元役員様だから偉いのであろう。声も大きいし、会って2回目なのにタメ口。威圧的な態度は流石であるが、こういう典型的な「偉そうな」人は一体どうやったら生産されるのだろう?どうも日本の大企業てのは、空気を読まず声だけ大きくてゴルフが好きな人が出世する傾向にある。みせかけ資本主義とはよく言ったものだ。

 

今、次のグレードに上がる為の研修とやらを受けているのだけれど、そこには「部下へ権限を委譲し、自発的に業務を遂行させるのが管理職の役目」と明記してある。空気読まないおじさんは部下への自律を支援するどころか、発言の機会を与えず、声高々にあれやれ、これやれを連呼するだけ。
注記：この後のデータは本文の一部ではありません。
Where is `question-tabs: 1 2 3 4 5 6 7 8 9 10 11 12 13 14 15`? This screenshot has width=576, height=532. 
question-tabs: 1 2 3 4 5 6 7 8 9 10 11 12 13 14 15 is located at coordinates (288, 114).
どうすればいいかだけ「自発的」に考えさせる。多分こういうおじさんを矯正する為に今受けている研修のテキストが出来上がったのだろう。

 

今後の進め方は、この元役員様を上手く省いて部下の方達だけと内密に打ち合わせし、彼が知らない所でお客さんも巻き込んで既成事実化させて完結なのだけど、それで我々よりいいお給料貰って家とか車とか持ってるてのは、どうも納得がいかないなぁ。このおじさんだけでなく弊社のおじさんたちも同上として。

 

そんなものなのだから、鬱とか心の病気になったらバカバカしいよ。声大きくて話の主語がいつも一人称で始まる人が偉くなる社会なのだから。